Погода стояла ветреная и необычно холодная для этого времени года. Меч, который я держал в руке, казался тяжелым и холодным, и две коралловые бусины, украшавшие рукоять, больно давили мне на пальцы. На всякий случай я взял с собой еще небольшой кинжал в ножнах.
Луна была в светло-голубой дымке. Вдалеке кричали и выли ночные звери. С порывом ветра до меня донесся сладкий аромат роз. Как ни странно, мне вдруг стало не по себе. Еще прежде чем прийти к дому, я был не в лучшем настроении, а теперь мне и вовсе стало нехорошо. Стоя за розовым кустом в сладком ароматном облаке, я, как ни старался, не мог подавить в себе желание забыть об убийстве и убежать куда- нибудь подальше.

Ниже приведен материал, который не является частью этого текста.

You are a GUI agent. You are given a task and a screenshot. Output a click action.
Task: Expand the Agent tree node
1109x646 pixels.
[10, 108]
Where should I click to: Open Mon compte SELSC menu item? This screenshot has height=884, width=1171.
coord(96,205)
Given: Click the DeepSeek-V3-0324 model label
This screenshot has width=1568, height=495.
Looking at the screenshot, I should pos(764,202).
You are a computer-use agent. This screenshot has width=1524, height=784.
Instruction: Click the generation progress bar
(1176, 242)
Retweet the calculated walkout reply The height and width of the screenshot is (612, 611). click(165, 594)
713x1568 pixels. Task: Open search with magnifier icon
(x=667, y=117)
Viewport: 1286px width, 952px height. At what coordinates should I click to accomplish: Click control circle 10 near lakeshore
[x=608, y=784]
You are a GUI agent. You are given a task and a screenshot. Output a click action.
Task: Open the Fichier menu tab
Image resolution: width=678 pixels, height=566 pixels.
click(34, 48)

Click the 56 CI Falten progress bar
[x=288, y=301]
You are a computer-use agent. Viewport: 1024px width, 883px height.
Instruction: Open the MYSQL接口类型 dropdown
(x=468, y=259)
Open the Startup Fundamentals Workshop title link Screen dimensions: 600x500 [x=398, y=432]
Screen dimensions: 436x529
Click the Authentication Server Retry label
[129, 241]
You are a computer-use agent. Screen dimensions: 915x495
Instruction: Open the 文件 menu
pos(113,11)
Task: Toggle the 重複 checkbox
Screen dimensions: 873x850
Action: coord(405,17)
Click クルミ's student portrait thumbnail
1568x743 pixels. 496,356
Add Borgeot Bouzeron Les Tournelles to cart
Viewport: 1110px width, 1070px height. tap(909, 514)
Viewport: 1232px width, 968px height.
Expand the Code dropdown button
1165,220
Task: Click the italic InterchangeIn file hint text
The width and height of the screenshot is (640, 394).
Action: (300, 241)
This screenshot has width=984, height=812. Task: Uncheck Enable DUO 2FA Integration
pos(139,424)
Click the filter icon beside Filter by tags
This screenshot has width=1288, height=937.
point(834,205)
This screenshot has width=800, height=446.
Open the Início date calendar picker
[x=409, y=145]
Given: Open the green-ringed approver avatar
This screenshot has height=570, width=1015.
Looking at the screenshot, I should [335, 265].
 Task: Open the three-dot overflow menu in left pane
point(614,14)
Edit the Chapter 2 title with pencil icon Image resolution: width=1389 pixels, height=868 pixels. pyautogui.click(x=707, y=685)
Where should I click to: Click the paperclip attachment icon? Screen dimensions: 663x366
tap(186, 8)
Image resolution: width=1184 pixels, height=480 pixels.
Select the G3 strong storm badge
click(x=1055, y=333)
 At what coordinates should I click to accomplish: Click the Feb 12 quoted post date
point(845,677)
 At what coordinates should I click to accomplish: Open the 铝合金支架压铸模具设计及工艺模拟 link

Однако я стоял, верный своему слову. Понятия не имею, сколько прошло времени. Веки у меня отяжелели, я постоянно зевал. Когда ветер усилился, по какой-то неведомой мне причине на меня навалились воспоминания, — темные, мучительные воспоминания обо всех тех людях, которых я убил. Никогда еще я не испытывал ничего подобного. Никогда не нервничал, вспоминая прошлое. Конечно, и у меня бывали дни, когда я чаще задумывался и был мрачным, но нервничать?..
Чтобы подбодрить себя, я стал насвистывать, но и это не помогло. Устремив взгляд на заднюю дверь, я прошептал: «Выходи же, Шамс. Не заставляй меня слишком долго ждать. Выходи во двор».
Ни единого звука. Ни единого движения. Ничего.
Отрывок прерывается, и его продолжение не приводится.